Processor: Concat
Registry key: concat | Priority: 50 | Category: Data Assembly
Registry key vs filename
The processor's source file is concatenate.py and its class is Concat, but it
is registered under the key "concat". Always use "concat" (not
"concatenate") in .processes({...}).
Merge multiple climate datasets returned from a single catalog query by concatenating them along a new dimension (default: sim). This is the standard way to assemble a multi-model ensemble or to combine historical + ssp* time series into a single contiguous record.
The processor is invoked automatically when a query produces multiple datasets (e.g. multiple source_id values) and the user includes "concat" in .processes({...}). It dispatches to _execute_gridded_concat or _execute_hdp_concat based on the catalog type detected in the processing context.
Algorithm
flowchart TD
Start([Input: dict / list of Datasets]) --> CheckType{Single<br/>Dataset?}
CheckType -->|Yes| Pass[Return unchanged]
CheckType -->|No| Route{catalog == hdp?}
Route -->|Yes| HDP[_execute_hdp_concat<br/>concat along station]
Route -->|No| Gridded[_execute_gridded_concat<br/>match result: dict / iterable<br/>concat along sim with source_id labels]
HDP --> Update[update_context]
Gridded --> Update
Update --> End([Output: single Dataset])
click Start "https://github.com/cal-adapt/climakitae/blob/main/climakitae/new_core/processors/concatenate.py#L65" "execute"
click HDP "https://github.com/cal-adapt/climakitae/blob/main/climakitae/new_core/processors/concatenate.py#L105" "_execute_hdp_concat"
click Gridded "https://github.com/cal-adapt/climakitae/blob/main/climakitae/new_core/processors/concatenate.py#L174" "_execute_gridded_concat (match result @228)"
click Update "https://github.com/cal-adapt/climakitae/blob/main/climakitae/new_core/processors/concatenate.py#L487" "update_context"
Code References
| Method | Lines | Purpose |
|---|---|---|
__init__ |
49\u201363 | Store value (defaults to "sim" if non-string) |
execute |
65\u2013103 | Single-input passthrough; route by context["catalog"] |
_execute_hdp_concat |
105\u2013172 | HDP-station concat path |
_execute_gridded_concat |
174\u2013460 | Gridded concat with match result (line 228) over dict / iterable |
_align_time_dim |
462\u2013485 | Align time coordinates before concat |
update_context |
487\u2013513 | Record concat dim and source_id list in context |
set_data_accessor |
515\u2013517 | Receive DataCatalog reference |
Parameter shape
The processor takes a single string: the name of the new dimension. The default is "sim", which is what almost every multi-model workflow wants.

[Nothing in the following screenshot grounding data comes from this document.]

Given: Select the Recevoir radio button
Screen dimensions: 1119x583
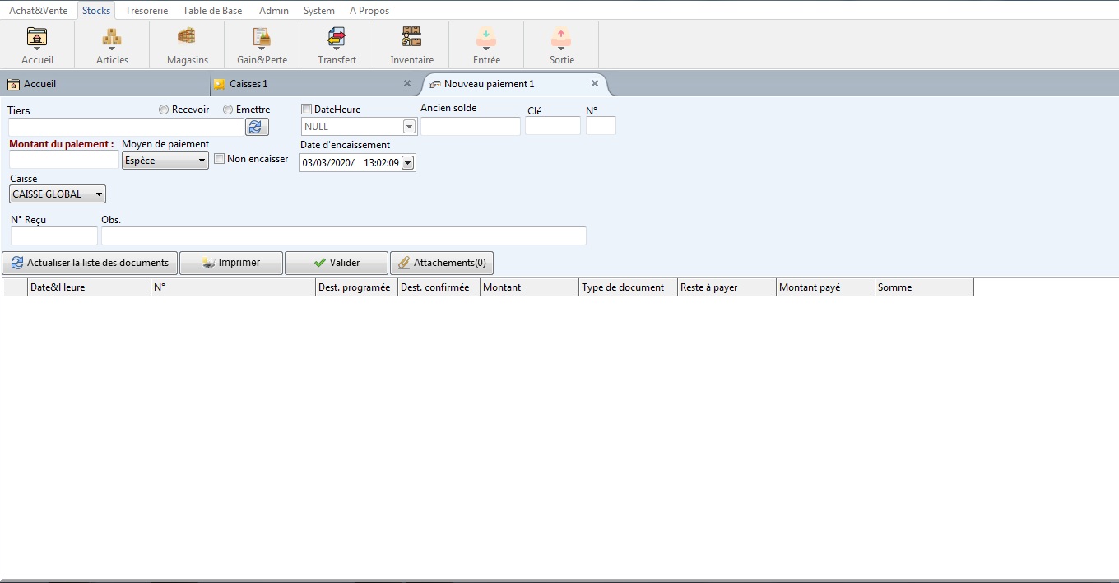Looking at the screenshot, I should (x=164, y=110).
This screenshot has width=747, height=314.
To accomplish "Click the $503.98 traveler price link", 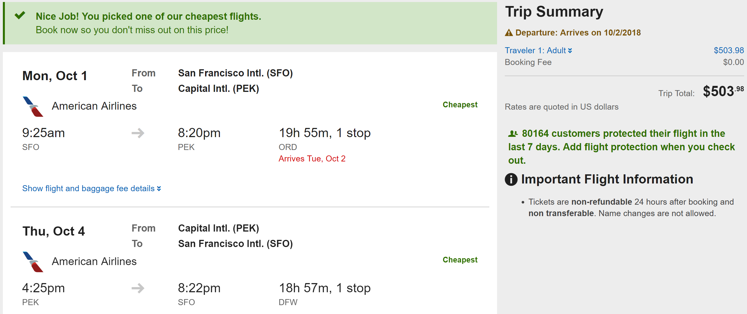I will pos(728,50).
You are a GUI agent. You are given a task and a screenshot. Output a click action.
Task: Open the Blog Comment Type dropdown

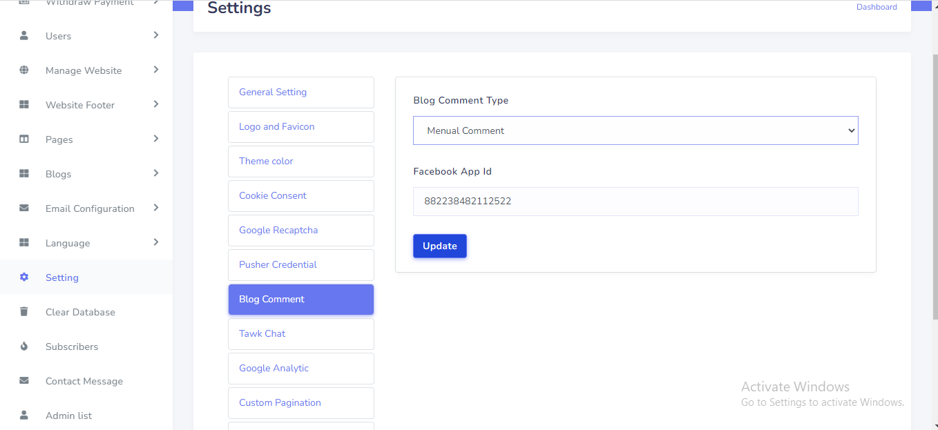635,130
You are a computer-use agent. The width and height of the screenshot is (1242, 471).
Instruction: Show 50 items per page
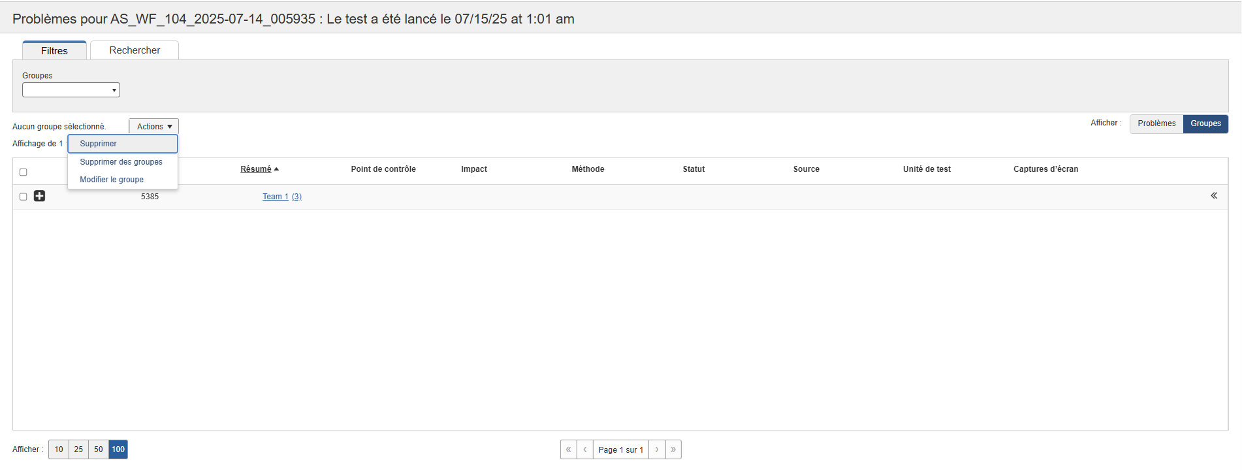coord(99,449)
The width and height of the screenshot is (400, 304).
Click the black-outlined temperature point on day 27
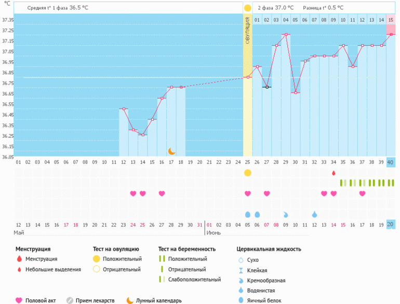point(266,87)
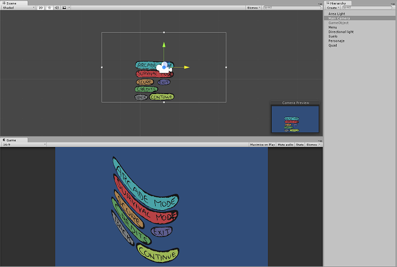397x267 pixels.
Task: Select Area Light in Hierarchy
Action: coord(337,14)
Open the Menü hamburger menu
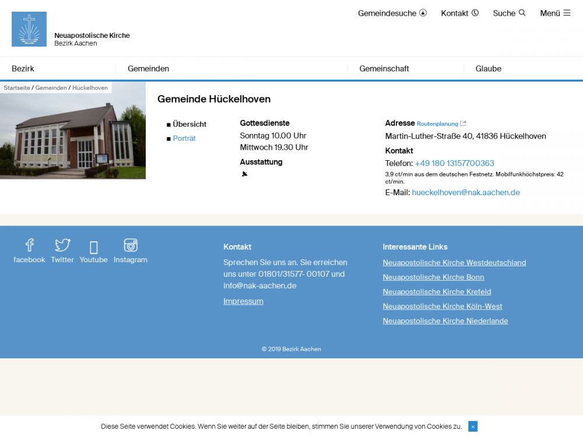The image size is (583, 437). pos(566,13)
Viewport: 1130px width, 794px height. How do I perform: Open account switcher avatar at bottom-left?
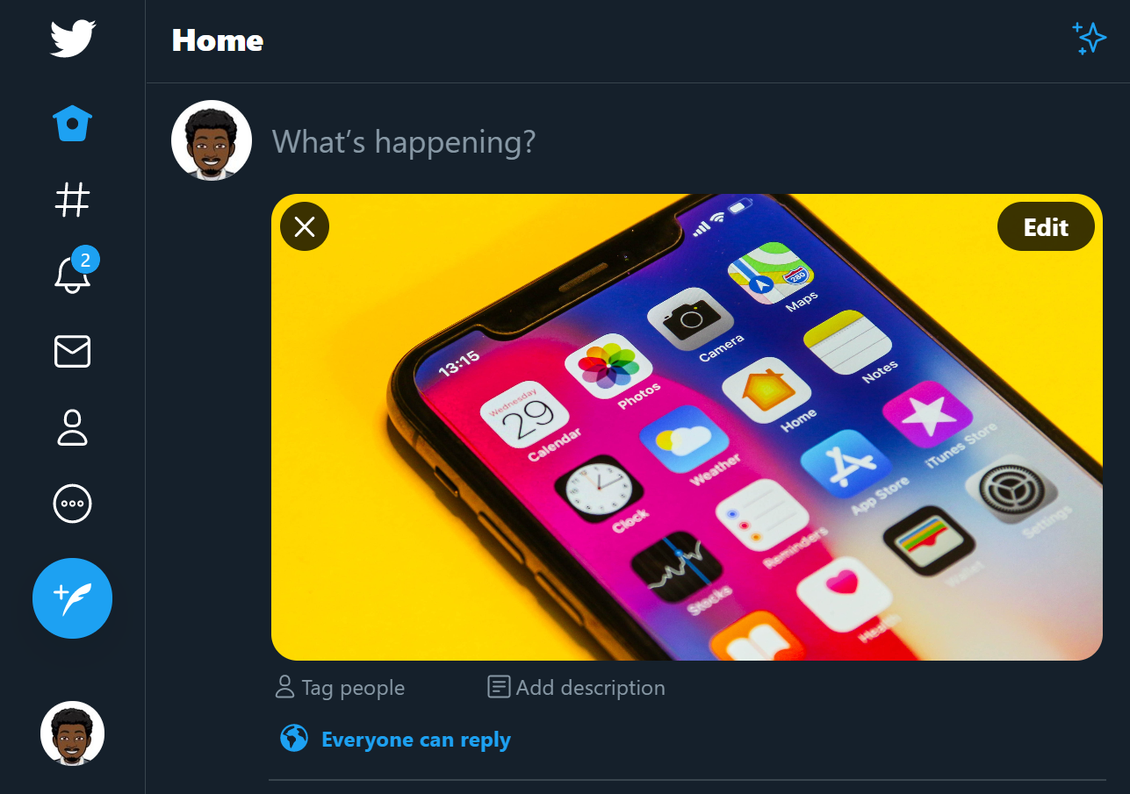click(73, 733)
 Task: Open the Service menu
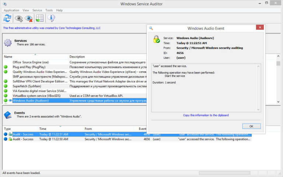pos(37,10)
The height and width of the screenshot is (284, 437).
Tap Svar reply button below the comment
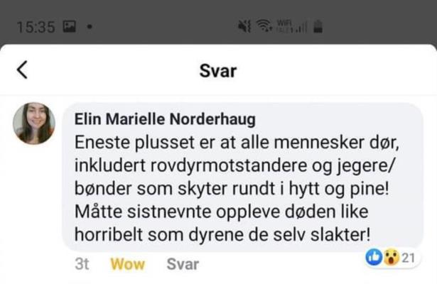(183, 264)
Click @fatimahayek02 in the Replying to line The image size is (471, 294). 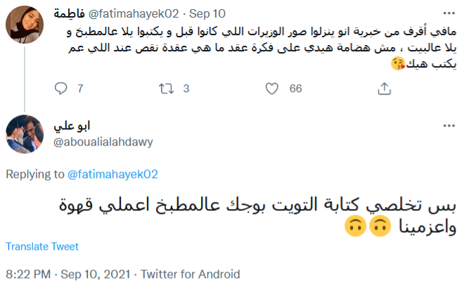point(112,174)
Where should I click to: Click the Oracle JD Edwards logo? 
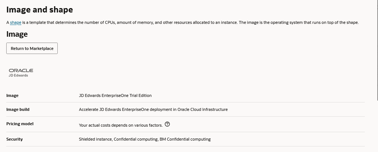click(21, 72)
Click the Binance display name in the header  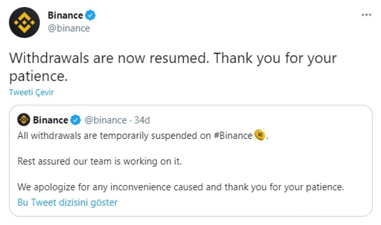[66, 15]
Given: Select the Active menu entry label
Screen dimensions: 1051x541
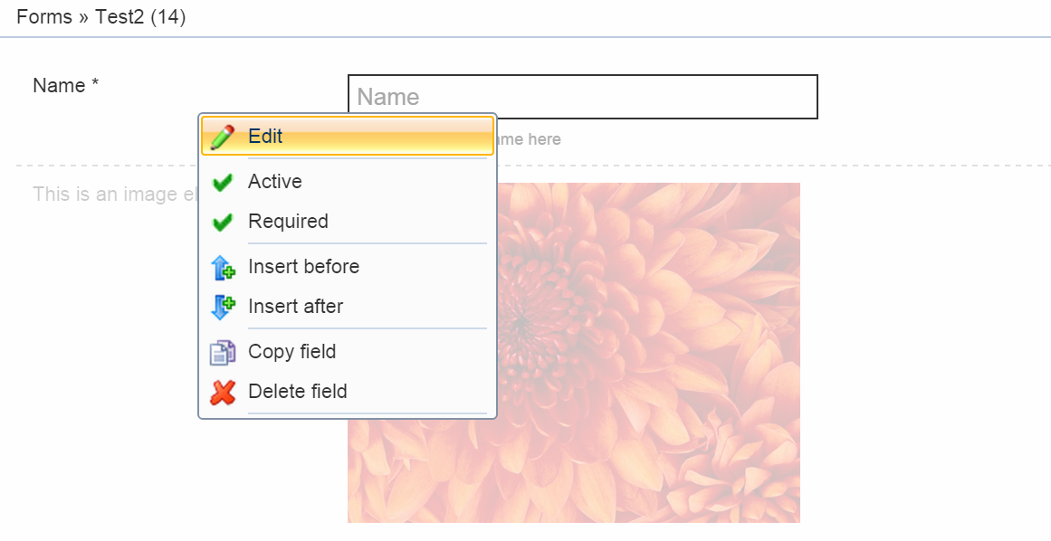Looking at the screenshot, I should point(275,181).
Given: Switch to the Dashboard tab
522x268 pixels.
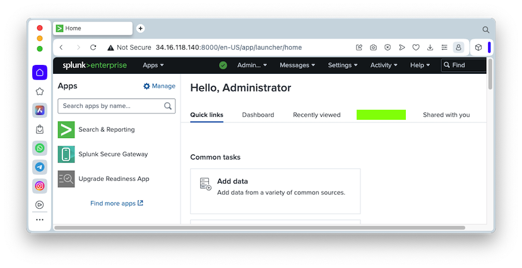Looking at the screenshot, I should point(258,115).
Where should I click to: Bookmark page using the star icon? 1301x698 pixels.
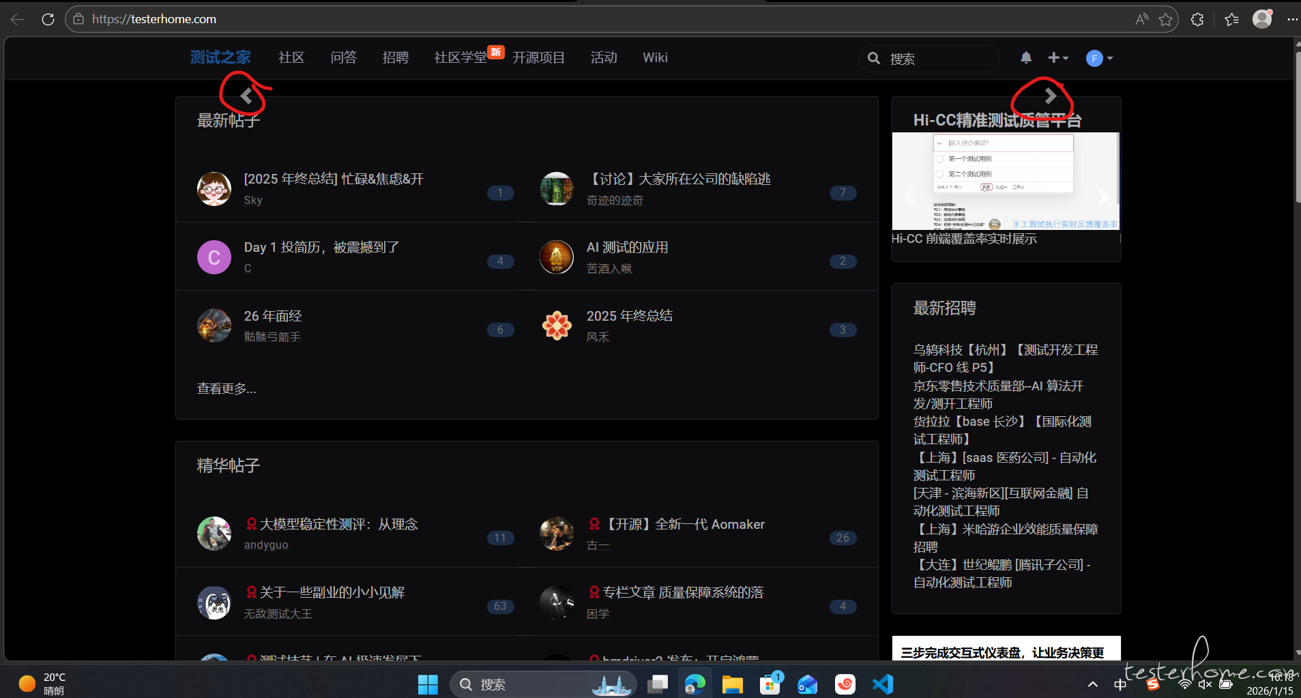[x=1165, y=19]
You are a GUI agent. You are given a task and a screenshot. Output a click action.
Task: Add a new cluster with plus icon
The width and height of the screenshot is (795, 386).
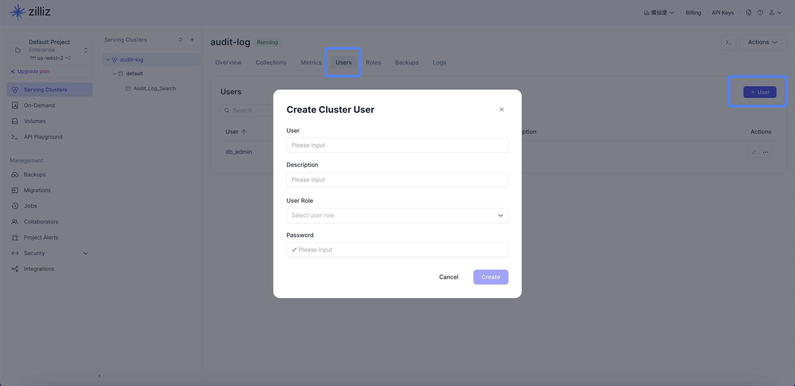tap(192, 39)
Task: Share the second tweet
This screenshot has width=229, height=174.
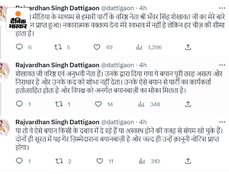Action: (188, 104)
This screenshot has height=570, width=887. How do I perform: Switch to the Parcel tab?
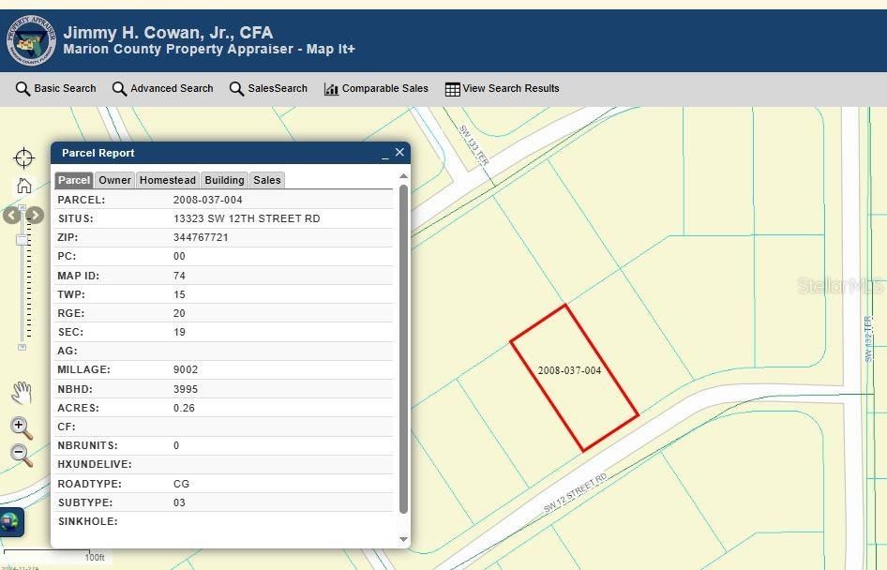pos(73,180)
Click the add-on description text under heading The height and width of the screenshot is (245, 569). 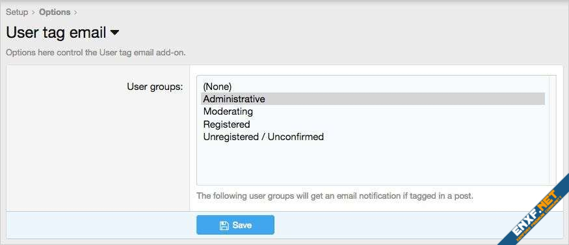coord(96,52)
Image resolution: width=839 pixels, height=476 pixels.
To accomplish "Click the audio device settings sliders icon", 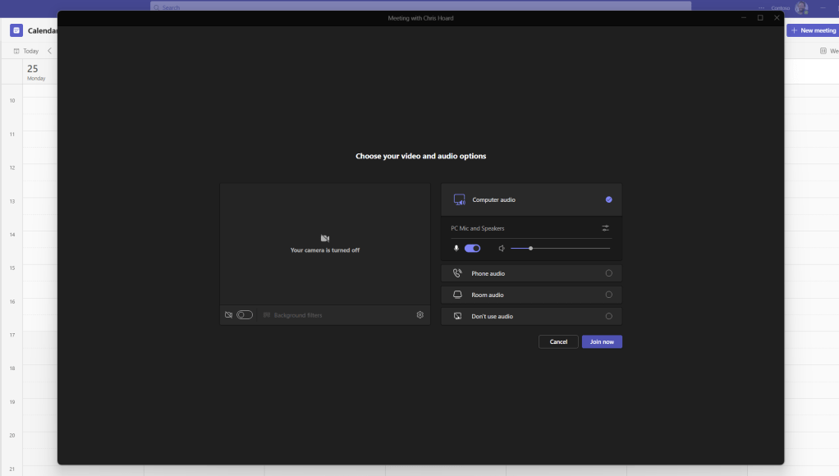I will click(x=605, y=228).
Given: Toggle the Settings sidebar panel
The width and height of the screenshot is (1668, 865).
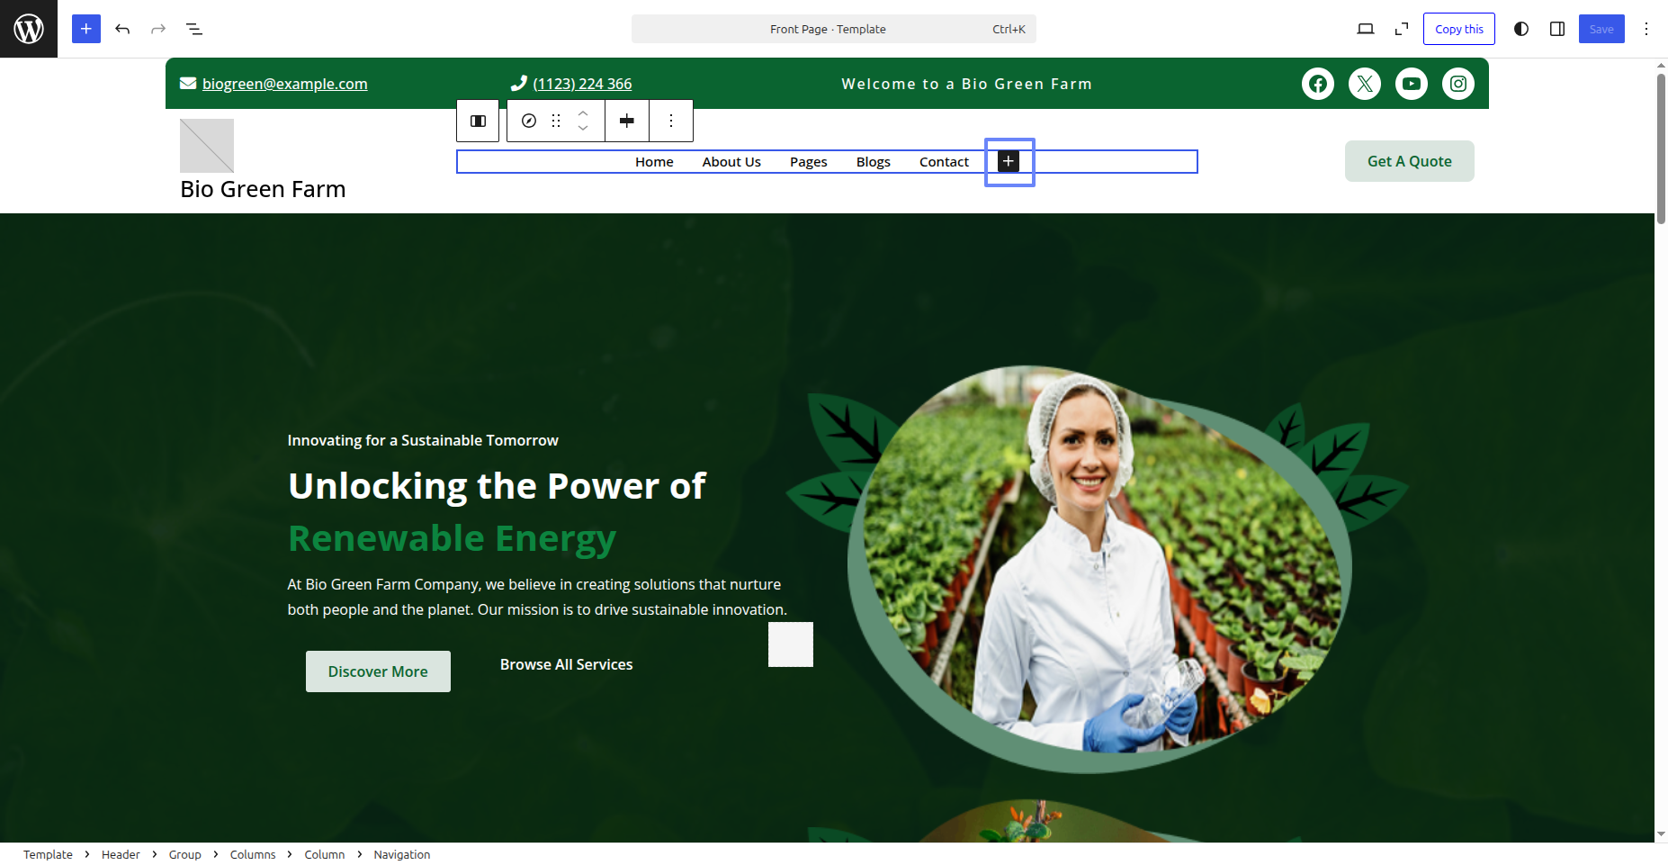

| Field | Type | Description |
|---|---|---|
value |
str |
Name of the new dimension. Defaults to "sim" if a non-string is passed. |
Examples
Multi-model ensemble (gridded catalog)
from climakitae.new_core.user_interface import ClimateData
ensemble = (ClimateData()
.catalog("cadcat")
.activity_id("LOCA2")
.variable("tasmax")
.experiment_id(["historical", "ssp370"])
.table_id("day")
.grid_label("d03")
.processes({
"time_slice": ("2000-01-01", "2050-12-31"),
"clip": "Los Angeles",
"concat": "sim",
})
.get())
# ensemble has a 'sim' dimension labeled by source_id
print(ensemble.sim.values)
HDP station catalog
For the hdp catalog, concat produces a station-dimension stack:
stations = (ClimateData()
.catalog("hdp")
.network_id("hadisd")
.processes({"concat": "station"})
.get())
Behavior notes
- Input must be a collection (dict or iterable) of datasets/dataarrays. A single Dataset/DataArray is returned unchanged.
- For the gridded path, each input dataset is expected to carry a
source_idattribute, which becomes its label along the new dimension. - The HDP path uses a simpler concatenation that does not perform per-source attribute extraction.
- Runs at priority 50 — after early refinement (filter, leap days, units, warming level) and before spatial clipping and time slicing, so the merged ensemble flows through the rest of the pipeline as a single object.